• **Stored items**
---

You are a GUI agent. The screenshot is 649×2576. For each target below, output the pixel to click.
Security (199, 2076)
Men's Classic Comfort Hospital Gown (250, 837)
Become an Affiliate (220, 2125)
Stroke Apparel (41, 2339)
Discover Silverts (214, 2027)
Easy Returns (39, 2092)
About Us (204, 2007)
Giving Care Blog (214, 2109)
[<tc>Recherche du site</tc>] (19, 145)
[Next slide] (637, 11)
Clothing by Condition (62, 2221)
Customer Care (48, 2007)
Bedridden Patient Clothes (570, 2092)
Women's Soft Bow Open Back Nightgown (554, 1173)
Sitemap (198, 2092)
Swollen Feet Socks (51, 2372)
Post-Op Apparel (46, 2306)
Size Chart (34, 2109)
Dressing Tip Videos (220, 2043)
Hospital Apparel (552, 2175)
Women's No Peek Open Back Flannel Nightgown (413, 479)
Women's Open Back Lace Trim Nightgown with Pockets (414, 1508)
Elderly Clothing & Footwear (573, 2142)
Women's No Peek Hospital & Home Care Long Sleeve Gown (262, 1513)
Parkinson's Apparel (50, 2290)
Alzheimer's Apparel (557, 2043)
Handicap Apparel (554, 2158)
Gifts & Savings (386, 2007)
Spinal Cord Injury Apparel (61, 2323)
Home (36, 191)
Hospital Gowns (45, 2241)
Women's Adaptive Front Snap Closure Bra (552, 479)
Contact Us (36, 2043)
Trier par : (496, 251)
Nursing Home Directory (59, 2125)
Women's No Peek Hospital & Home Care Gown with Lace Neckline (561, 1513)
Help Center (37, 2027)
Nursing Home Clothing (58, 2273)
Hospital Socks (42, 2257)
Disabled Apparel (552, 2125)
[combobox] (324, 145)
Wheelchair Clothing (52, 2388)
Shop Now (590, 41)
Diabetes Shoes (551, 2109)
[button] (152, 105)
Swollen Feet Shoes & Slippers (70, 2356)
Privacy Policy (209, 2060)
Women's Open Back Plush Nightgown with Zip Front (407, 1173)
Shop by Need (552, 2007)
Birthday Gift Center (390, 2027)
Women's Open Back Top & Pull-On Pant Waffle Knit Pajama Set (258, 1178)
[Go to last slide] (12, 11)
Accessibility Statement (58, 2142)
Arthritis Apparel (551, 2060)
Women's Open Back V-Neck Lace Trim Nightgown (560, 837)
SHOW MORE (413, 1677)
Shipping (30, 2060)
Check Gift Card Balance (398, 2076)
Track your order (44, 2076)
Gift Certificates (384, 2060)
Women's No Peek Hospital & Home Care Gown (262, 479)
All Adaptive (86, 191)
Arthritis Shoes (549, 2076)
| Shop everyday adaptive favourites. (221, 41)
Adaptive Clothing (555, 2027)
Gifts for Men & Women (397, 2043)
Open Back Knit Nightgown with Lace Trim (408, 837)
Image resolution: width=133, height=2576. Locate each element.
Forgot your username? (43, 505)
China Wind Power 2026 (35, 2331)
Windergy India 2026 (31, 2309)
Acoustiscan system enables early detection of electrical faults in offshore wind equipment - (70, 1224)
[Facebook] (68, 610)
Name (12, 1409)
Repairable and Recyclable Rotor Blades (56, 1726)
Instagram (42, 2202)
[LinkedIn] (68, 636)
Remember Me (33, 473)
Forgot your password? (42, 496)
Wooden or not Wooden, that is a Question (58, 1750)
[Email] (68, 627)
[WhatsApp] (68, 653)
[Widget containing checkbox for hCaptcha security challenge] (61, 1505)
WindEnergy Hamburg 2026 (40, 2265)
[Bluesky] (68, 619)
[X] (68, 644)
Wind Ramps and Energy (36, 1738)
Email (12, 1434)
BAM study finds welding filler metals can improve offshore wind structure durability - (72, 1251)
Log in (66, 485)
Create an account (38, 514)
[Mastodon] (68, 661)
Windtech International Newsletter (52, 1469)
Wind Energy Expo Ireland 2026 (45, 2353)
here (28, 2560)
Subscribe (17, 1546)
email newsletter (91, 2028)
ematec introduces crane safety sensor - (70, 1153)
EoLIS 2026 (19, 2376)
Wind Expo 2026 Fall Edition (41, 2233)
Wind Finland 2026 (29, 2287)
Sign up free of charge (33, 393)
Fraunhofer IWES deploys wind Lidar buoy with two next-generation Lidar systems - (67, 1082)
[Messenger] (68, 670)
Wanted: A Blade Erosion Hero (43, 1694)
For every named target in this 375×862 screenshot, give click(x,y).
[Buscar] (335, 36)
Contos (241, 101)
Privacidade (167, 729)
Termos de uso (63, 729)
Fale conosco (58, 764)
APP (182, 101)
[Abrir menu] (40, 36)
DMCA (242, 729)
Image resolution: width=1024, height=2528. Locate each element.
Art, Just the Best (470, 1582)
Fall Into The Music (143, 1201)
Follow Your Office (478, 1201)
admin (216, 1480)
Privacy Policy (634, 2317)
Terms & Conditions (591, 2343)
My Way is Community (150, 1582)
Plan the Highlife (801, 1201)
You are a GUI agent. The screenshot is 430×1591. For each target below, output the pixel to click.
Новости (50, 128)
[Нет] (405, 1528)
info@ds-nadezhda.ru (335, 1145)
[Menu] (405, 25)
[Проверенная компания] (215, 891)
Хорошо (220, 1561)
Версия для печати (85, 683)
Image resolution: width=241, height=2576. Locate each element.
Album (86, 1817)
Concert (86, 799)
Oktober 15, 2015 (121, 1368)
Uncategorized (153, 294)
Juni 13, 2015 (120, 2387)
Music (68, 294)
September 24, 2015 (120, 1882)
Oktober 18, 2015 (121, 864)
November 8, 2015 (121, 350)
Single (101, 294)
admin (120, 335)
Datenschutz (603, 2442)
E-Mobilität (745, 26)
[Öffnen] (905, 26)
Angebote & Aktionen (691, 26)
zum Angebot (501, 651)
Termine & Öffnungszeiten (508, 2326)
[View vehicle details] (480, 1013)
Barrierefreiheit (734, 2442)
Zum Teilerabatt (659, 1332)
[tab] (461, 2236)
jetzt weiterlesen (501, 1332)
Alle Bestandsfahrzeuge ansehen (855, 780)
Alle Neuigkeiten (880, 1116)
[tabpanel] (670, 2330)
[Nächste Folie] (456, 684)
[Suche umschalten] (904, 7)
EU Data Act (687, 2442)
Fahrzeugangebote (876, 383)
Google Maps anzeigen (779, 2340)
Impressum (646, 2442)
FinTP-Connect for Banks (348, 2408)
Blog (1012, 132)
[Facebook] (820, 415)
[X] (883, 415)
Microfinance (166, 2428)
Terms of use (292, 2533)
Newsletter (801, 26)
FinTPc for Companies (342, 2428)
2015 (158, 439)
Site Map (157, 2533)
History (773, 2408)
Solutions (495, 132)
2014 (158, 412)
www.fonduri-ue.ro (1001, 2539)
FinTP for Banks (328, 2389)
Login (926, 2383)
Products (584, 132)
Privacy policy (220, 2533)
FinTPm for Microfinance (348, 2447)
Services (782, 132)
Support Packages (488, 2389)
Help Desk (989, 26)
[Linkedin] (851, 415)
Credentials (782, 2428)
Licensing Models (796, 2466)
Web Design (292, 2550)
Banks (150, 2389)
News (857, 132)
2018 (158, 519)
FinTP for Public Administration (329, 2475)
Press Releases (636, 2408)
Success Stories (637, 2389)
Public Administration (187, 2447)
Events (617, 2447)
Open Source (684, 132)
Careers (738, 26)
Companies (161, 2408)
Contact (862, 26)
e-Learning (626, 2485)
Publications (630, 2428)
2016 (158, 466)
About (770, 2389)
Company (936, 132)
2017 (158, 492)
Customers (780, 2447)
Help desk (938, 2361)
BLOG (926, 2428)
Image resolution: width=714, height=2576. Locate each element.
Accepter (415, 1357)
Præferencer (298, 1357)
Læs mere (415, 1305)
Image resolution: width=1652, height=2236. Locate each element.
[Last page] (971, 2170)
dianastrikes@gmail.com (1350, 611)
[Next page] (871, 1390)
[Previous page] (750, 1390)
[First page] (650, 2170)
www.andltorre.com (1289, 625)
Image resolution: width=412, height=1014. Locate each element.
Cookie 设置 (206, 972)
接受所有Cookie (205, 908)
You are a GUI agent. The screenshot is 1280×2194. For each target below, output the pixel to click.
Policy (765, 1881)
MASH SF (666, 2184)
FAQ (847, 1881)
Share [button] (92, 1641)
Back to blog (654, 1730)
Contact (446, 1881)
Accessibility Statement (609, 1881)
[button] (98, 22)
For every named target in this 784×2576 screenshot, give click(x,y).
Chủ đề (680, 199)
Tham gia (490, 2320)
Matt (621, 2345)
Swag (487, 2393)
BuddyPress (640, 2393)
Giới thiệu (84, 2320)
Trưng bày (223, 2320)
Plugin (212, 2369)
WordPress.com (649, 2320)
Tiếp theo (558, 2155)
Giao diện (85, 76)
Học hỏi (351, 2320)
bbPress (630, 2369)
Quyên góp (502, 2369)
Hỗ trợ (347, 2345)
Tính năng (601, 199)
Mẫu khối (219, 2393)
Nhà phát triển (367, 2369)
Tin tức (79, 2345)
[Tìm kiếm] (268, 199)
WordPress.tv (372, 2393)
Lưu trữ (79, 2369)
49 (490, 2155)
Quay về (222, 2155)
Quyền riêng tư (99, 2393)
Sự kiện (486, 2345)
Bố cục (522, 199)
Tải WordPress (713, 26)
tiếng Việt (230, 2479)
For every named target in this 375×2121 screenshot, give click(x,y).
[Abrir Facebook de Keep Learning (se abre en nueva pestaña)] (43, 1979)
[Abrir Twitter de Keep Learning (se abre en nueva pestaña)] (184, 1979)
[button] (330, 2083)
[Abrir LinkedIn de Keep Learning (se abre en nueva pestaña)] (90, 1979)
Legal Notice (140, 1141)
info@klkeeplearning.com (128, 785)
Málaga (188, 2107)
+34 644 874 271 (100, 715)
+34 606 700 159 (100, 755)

---

• **Prompt**
Whenever the word "Arthritis" shows up in a line above, copy that line.

• **Answer space**
Arthritis Apparel (551, 2060)
Arthritis Shoes (549, 2076)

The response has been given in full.